(v)erkannt

4,00 Stern(e) 1 Stimme

Walther

Mitglied
(v)erkannt


der mensch vergleicht sich gern mit göttern statt
mit tieren denkt er wäre aus der herren
der ober klasse spiegel die verzerren
hat er um sich gestellt geschliffen hat
sie der der mit dem bocks bein hinkt der schwefelt
der eine stimme hat wie samt & seim
& honig süßes träufelt das als leim
an den sich heftet der im handeln frevelt
da geht der mensch & eilt zum ende
der herr der ding der sich im himmel wähnt
nur blend werk falscher träume in der hand
er hofft es gibt für reue eine wende
& sieht dann wie der teufel listig gähnt
jetzt fällt die maske er hat sich erkannt
 

Bernd

Foren-Redakteur
Teammitglied
Das Gedicht hat eine interessante Struktur. Ich habe es schon mehrmals gelesen.

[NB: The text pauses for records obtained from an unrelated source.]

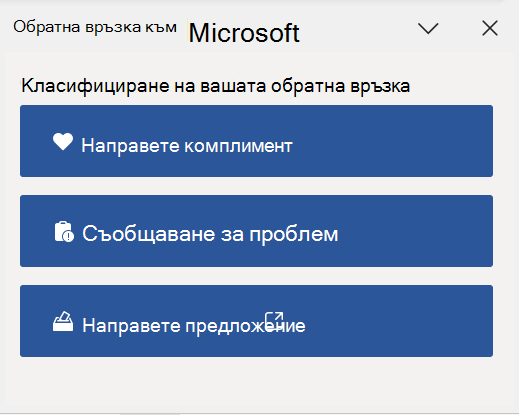Make a suggestion via the ballot button
Image resolution: width=519 pixels, height=415 pixels.
click(x=256, y=321)
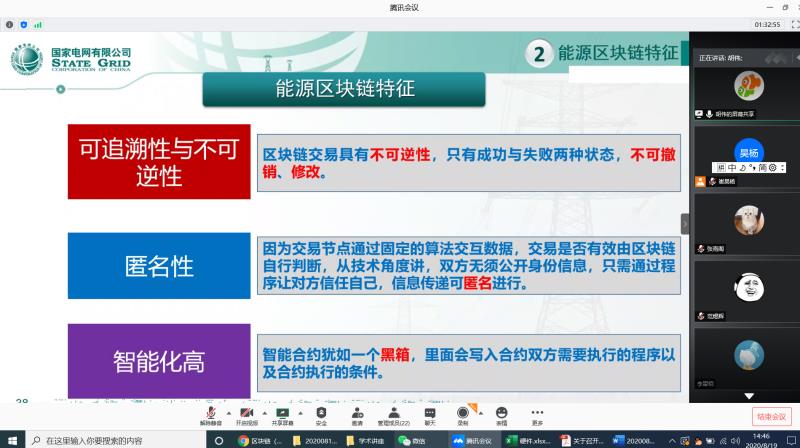Image resolution: width=800 pixels, height=448 pixels.
Task: Click the 邀请 invite icon
Action: pos(357,412)
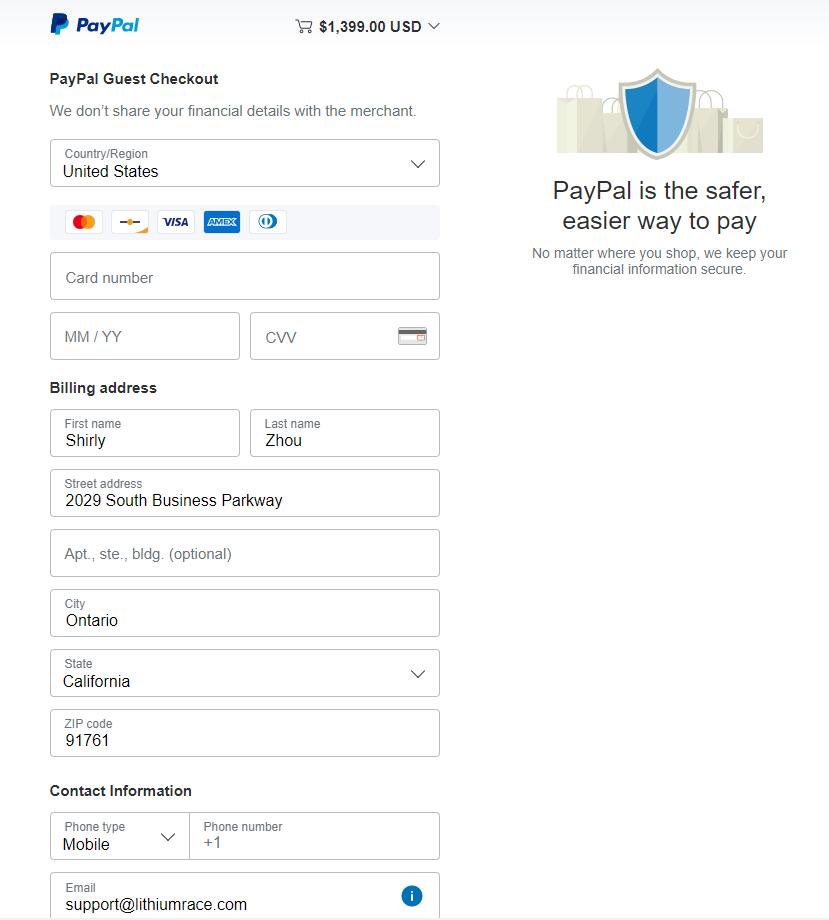The height and width of the screenshot is (920, 829).
Task: Click the Discover card icon
Action: [x=130, y=222]
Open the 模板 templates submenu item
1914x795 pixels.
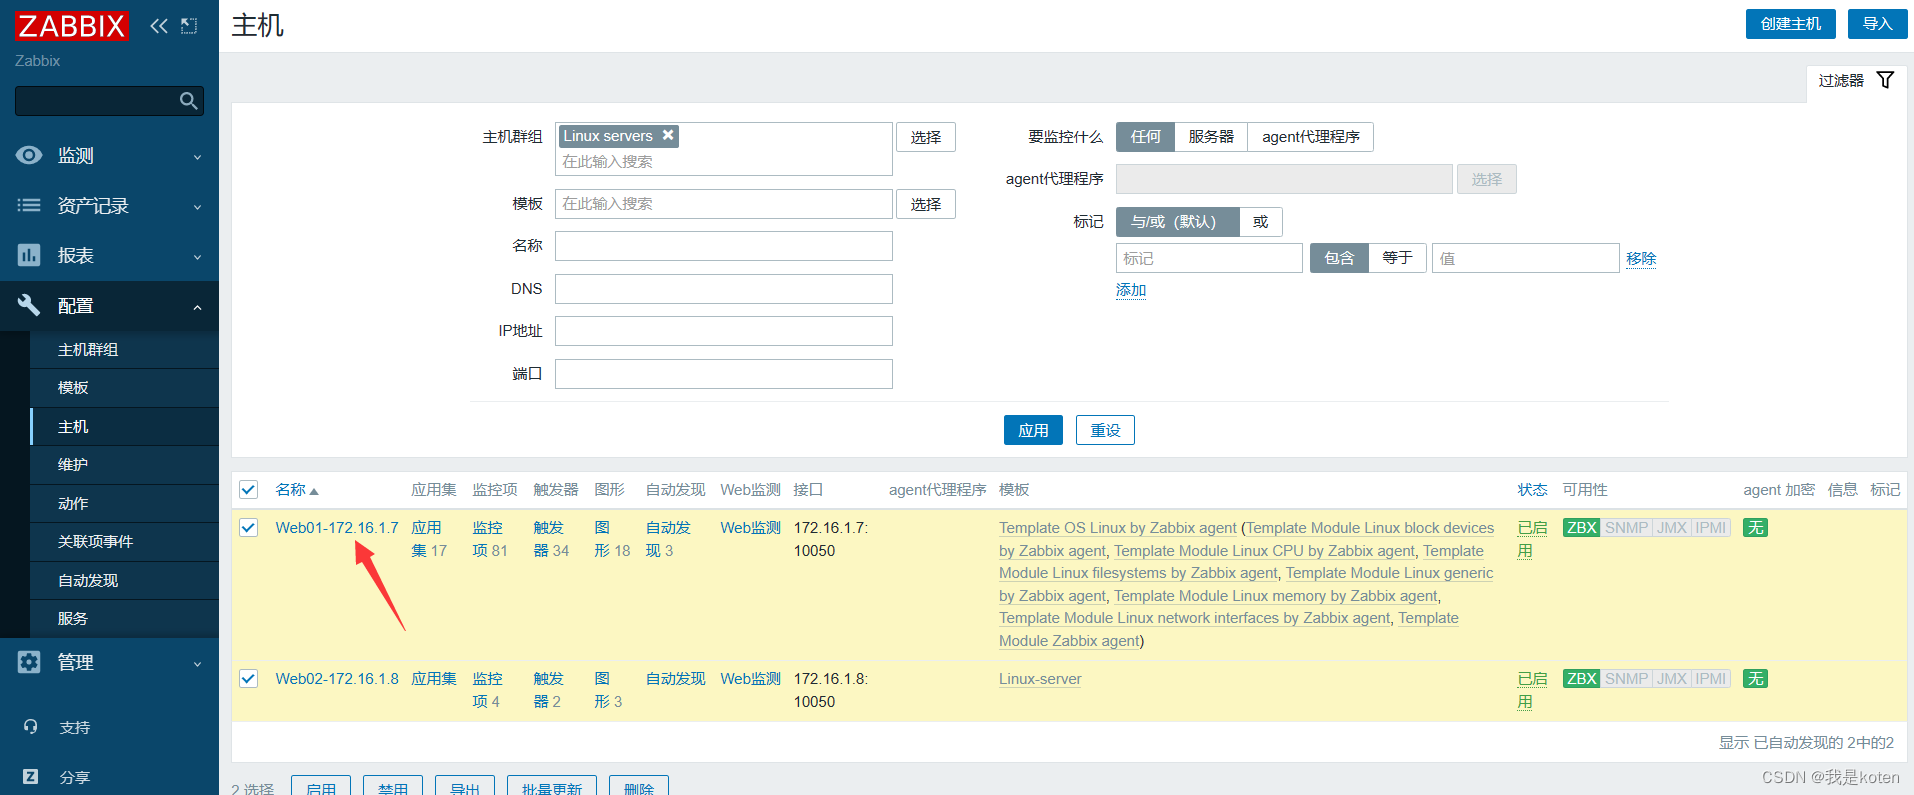click(x=73, y=388)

Es vereint drei Strukturen:
1. die globale Struktur des Sonetts. (14 Verse, Reimstruktur, Rhythmik, inhaltliche Struktur.)
2. Versstruktur: diese wird durch die Zäsuren am Zeilenende bestimmt - und durch die oben bereits genannte Rhythmik.

3. Eine Zeilenübergreifende lokale überlappende Satzstruktur, diese ist selten verwendet und zwei- oder mehrdeutig. Sie durchbricht zugleich den Aufbau und bringt mehrere Gedichte in einem unter.

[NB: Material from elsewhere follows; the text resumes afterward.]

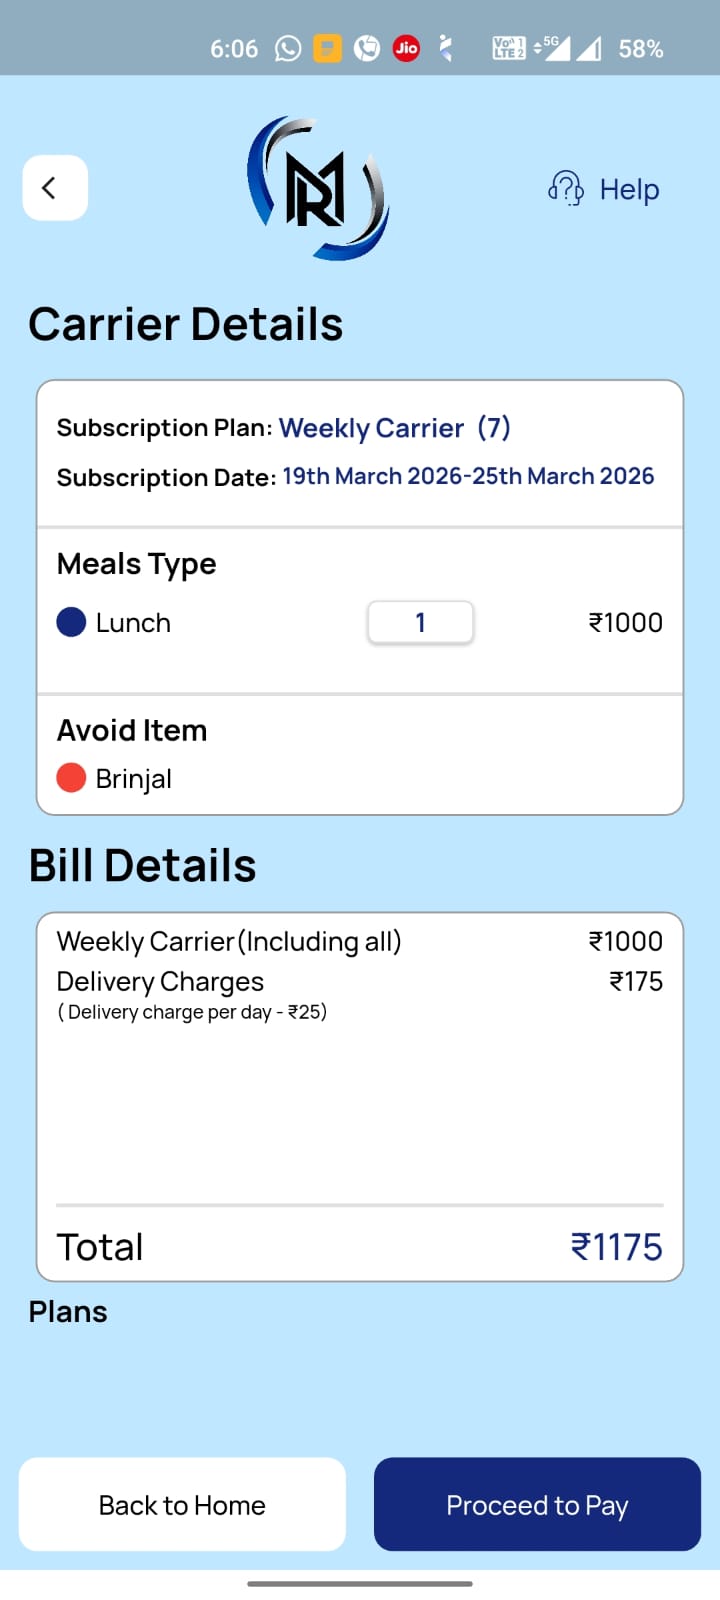
Task: Tap the home gesture bar at bottom
Action: [x=360, y=1584]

Die Satzstruktur ist nicht gekennzeichnet und die Wörter sind gebrochen.

1. Teil:
Lesarten:

der mensch vergleicht sich gern mit göttern statt mit tieren
denkt er wäre
aus der herren der ober klasse spiegel
die verzerren
hat er um sich gestellt


der mensch vergleicht sich gern
mit göttern statt mit tieren denkt er wäre aus der herren
der ober klasse
spiegel die verzerren
hat er um sich gestellt
geschliffen ...

Während des Lesens kippt das Gedicht, dass sich zugleich in sich spiegelt, wie der Spiegel meiner Mutter, der zwei Flügel hat und ein Mittelteil, wenn man hineinschaut, wird man vielfach reflektiert.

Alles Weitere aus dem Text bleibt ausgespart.